Copy every line of the listing below word for word, leaving out the pictures.

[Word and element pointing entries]

================

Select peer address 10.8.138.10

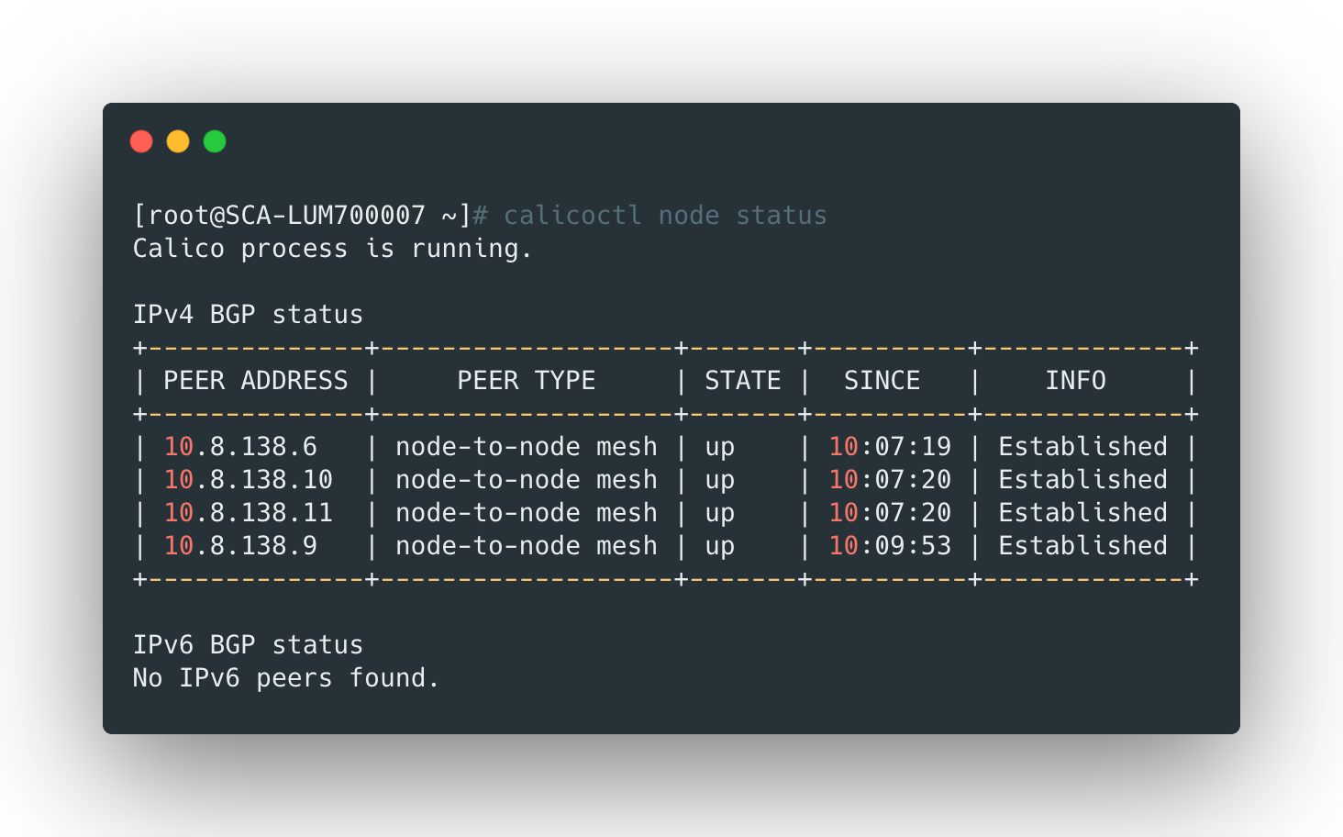(248, 480)
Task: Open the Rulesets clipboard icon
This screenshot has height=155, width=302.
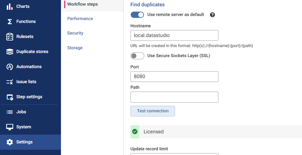Action: click(10, 36)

================

* _RESULT OF THIS EXERCISE_
Select peer address 10.8.138.10

(248, 480)
Task: Open the Rulesets clipboard icon
This screenshot has height=155, width=302.
Action: click(10, 36)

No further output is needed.